Work instructions: Please provide the entries below again, word for word.

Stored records

• • • • •

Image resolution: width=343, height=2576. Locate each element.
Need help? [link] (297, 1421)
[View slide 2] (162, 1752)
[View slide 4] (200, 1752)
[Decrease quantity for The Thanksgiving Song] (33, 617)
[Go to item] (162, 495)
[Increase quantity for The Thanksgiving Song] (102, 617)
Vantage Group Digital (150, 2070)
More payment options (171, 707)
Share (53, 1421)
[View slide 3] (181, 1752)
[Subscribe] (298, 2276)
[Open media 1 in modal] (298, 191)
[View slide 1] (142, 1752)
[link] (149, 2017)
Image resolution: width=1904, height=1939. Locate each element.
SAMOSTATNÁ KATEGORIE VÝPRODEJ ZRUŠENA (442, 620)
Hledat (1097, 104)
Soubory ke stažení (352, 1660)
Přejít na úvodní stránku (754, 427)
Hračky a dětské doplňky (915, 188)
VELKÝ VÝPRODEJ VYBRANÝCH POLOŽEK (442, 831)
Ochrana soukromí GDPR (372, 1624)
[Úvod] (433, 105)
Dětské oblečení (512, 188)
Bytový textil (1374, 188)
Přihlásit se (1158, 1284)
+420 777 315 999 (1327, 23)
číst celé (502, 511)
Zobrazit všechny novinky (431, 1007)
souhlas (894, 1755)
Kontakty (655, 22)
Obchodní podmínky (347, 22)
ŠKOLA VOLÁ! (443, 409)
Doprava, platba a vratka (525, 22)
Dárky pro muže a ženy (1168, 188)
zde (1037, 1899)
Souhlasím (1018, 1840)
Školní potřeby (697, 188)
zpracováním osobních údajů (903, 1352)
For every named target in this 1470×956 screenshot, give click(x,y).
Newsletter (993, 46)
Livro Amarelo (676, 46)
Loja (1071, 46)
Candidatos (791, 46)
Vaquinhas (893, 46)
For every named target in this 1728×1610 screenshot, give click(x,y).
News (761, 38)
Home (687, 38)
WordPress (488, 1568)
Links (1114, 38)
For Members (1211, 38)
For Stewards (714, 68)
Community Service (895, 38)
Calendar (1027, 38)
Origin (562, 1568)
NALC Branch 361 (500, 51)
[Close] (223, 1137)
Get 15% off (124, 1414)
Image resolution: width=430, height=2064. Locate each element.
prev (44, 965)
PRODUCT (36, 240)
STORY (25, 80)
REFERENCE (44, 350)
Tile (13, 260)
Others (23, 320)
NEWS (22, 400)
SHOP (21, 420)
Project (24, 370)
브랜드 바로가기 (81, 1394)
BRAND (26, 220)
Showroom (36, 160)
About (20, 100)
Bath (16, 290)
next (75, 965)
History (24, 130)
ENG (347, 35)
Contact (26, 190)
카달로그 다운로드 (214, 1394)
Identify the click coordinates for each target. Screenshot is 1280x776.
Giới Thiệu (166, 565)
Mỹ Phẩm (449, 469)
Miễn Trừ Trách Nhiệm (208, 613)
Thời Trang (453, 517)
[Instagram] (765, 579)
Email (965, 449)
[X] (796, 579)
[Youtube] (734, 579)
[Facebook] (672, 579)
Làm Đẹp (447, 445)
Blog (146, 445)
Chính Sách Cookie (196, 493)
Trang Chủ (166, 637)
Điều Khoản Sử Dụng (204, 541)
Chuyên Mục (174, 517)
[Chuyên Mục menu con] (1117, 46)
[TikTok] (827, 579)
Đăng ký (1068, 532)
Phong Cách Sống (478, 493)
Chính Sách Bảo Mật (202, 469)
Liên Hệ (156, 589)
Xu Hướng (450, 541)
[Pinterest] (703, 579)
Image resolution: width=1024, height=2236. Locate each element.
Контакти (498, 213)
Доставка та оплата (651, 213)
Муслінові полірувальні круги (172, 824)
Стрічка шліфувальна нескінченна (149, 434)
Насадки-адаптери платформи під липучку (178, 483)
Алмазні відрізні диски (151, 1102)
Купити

• • • • •

Solution to this exercise:
Image resolution: width=343, height=2576. Locate each element.
Need help? [link] (297, 1421)
[View slide 2] (162, 1752)
[View slide 4] (200, 1752)
[Decrease quantity for The Thanksgiving Song] (33, 617)
[Go to item] (162, 495)
[Increase quantity for The Thanksgiving Song] (102, 617)
Vantage Group Digital (150, 2070)
More payment options (171, 707)
Share (53, 1421)
[View slide 3] (181, 1752)
[Subscribe] (298, 2276)
[Open media 1 in modal] (298, 191)
[View slide 1] (142, 1752)
[link] (149, 2017)
Image resolution: width=1904, height=1939. Locate each element.
SAMOSTATNÁ KATEGORIE VÝPRODEJ ZRUŠENA (442, 620)
Hledat (1097, 104)
Soubory ke stažení (352, 1660)
Přejít na úvodní stránku (754, 427)
Hračky a dětské doplňky (915, 188)
VELKÝ VÝPRODEJ VYBRANÝCH POLOŽEK (442, 831)
Ochrana soukromí GDPR (372, 1624)
[Úvod] (433, 105)
Dětské oblečení (512, 188)
Bytový textil (1374, 188)
Přihlásit se (1158, 1284)
+420 777 315 999 (1327, 23)
číst celé (502, 511)
Zobrazit všechny novinky (431, 1007)
souhlas (894, 1755)
Kontakty (655, 22)
Obchodní podmínky (347, 22)
ŠKOLA VOLÁ! (443, 409)
Doprava, platba a vratka (525, 22)
Dárky pro muže a ženy (1168, 188)
zde (1037, 1899)
Souhlasím (1018, 1840)
Školní potřeby (697, 188)
zpracováním osobních údajů (903, 1352)
For every named target in this 1470×956 screenshot, give click(x,y).
Newsletter (993, 46)
Livro Amarelo (676, 46)
Loja (1071, 46)
Candidatos (791, 46)
Vaquinhas (893, 46)
For every named target in this 1728×1610 screenshot, give click(x,y).
News (761, 38)
Home (687, 38)
WordPress (488, 1568)
Links (1114, 38)
For Members (1211, 38)
For Stewards (714, 68)
Community Service (895, 38)
Calendar (1027, 38)
Origin (562, 1568)
NALC Branch 361 (500, 51)
[Close] (223, 1137)
Get 15% off (124, 1414)
Image resolution: width=430, height=2064. Locate each element.
prev (44, 965)
PRODUCT (36, 240)
STORY (25, 80)
REFERENCE (44, 350)
Tile (13, 260)
Others (23, 320)
NEWS (22, 400)
SHOP (21, 420)
Project (24, 370)
브랜드 바로가기 (81, 1394)
BRAND (26, 220)
Showroom (36, 160)
About (20, 100)
Bath (16, 290)
next (75, 965)
History (24, 130)
ENG (347, 35)
Contact (26, 190)
카달로그 다운로드 (214, 1394)
Identify the click coordinates for each target. Screenshot is 1280x776.
Giới Thiệu (166, 565)
Mỹ Phẩm (449, 469)
Miễn Trừ Trách Nhiệm (208, 613)
Thời Trang (453, 517)
[Instagram] (765, 579)
Email (965, 449)
[X] (796, 579)
[Youtube] (734, 579)
[Facebook] (672, 579)
Làm Đẹp (447, 445)
Blog (146, 445)
Chính Sách Cookie (196, 493)
Trang Chủ (166, 637)
Điều Khoản Sử Dụng (204, 541)
Chuyên Mục (174, 517)
[Chuyên Mục menu con] (1117, 46)
[TikTok] (827, 579)
Đăng ký (1068, 532)
Phong Cách Sống (478, 493)
Chính Sách Bảo Mật (202, 469)
Liên Hệ (156, 589)
Xu Hướng (450, 541)
[Pinterest] (703, 579)
Image resolution: width=1024, height=2236. Locate each element.
Контакти (498, 213)
Доставка та оплата (651, 213)
Муслінові полірувальні круги (172, 824)
Стрічка шліфувальна нескінченна (149, 434)
Насадки-адаптери платформи під липучку (178, 483)
Алмазні відрізні диски (151, 1102)
Купити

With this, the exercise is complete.